La famiglia Correale
 
Il cognome “Correale” rimanda al ducato bizantino dove, fin dal X secolo, era presente un Ordo curialum, ossia una corporazione di curiali, professionisti ai quali era dato potere certificatorio e probatorio nella redazione di documenti pubblici e privati.
Secondo lo storico Francesco Pansa, i primi Correale, insediatisi nel corso del XIII secolo a Sorrento, provenivano dalla città di Scala. Alla famiglia fu concessa la donazione burgensatica di un territorio demaniale il 13 luglio 1428 dalla regina Giovanna II d’Angiò. Il territorio denominato “Capo Cervulo” si estendeva dalla prima Porta di Sorrento fino al mare. Il privilegio fu confermato da Ferdinando d’Aragona con un diploma del 4 novembre 1481 a Nicola Correale.

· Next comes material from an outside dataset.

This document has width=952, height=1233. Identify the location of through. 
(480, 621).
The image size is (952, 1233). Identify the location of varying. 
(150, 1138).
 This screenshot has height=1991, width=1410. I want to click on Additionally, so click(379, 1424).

Su Capo Cervolo i Correale investono notevoli somme di denaro e riescono a farlo diventare un porticciolo mercantile, invidiato dalle altre famiglie sorrentine.
Nel 1535 Onofrio Correale sposa Ippolita de Rossi, sorella di Porzia, madre del celebre Torquato Tasso, i cui scritti originali sono conservati nella biblioteca del museo. In seguito, nell'800, i Correale si presentano come una famiglia nobile che vive fra Napoli e Sorrento, dedita ad interessi culturali e mondani. I Correale sono registrati nel Registro delle Piazze chiuse col titolo di “Conti di Terranova”.
Dal matrimonio di Francesco Maria Correale con Maria Clelia Colonna nascono nel 1827 Alfredo, e nell’agosto 1829 Pompeo.
Particolare attenzione fu dedicata all'educazione dei fratelli Correale, che, tra l'altro, presero lezioni di disegno da maestri internazionali dell'epoca, come Teodoro Duclère e Giacinto Gigante. Nel decennio 1858-68 Alfredo e Pompeo Correale, scapoli trentenni, compiono una serie di viaggi in Europa. Dotati di un bagaglio di istruzione – documentato nel registro di note e spese tenuto dalla madre, Clelia Colonna Correale - costituito da lezioni di italiano, francese, inglese, musica, canto, ballo e disegno, nonché legge, matematica e fisica; quindi ben attrezzati anche per conoscere il moderno gusto europeo per le arti applicate occidentali e orientali, si muovono per visitare, fra l’altro, il parigino Museo Cluny, quello londinese di Kensington, il museo industriale di Torino.
Ma un altro evento, che sicuramente contribuì a suggerire ad Alfredo e a Pompeo l’idea del loro ‘museo’ fu l'Esposizione nazionale di Belle Arti di Napoli, nel 1877. Il merito più grande di Alfredo e Pompeo fu quello di pensare alla collettività e a quelli che sarebbero venuti dopo di loro. I due fratelli desideravano rendere partecipe il pubblico della straordinaria ricchezza, proprio in virtù della varietà e unicità di oggetti, della collezione di famiglia, che fu perciò donata insieme alla propria casa alla città di Sorrento. Pompeo Correale muore celibe il 12 Aprile 1900; il fratello Alfredo, sposato nel 1878 con Angelica de’ Medici dei Principi di Ottajano, muore il 16 agosto 1902.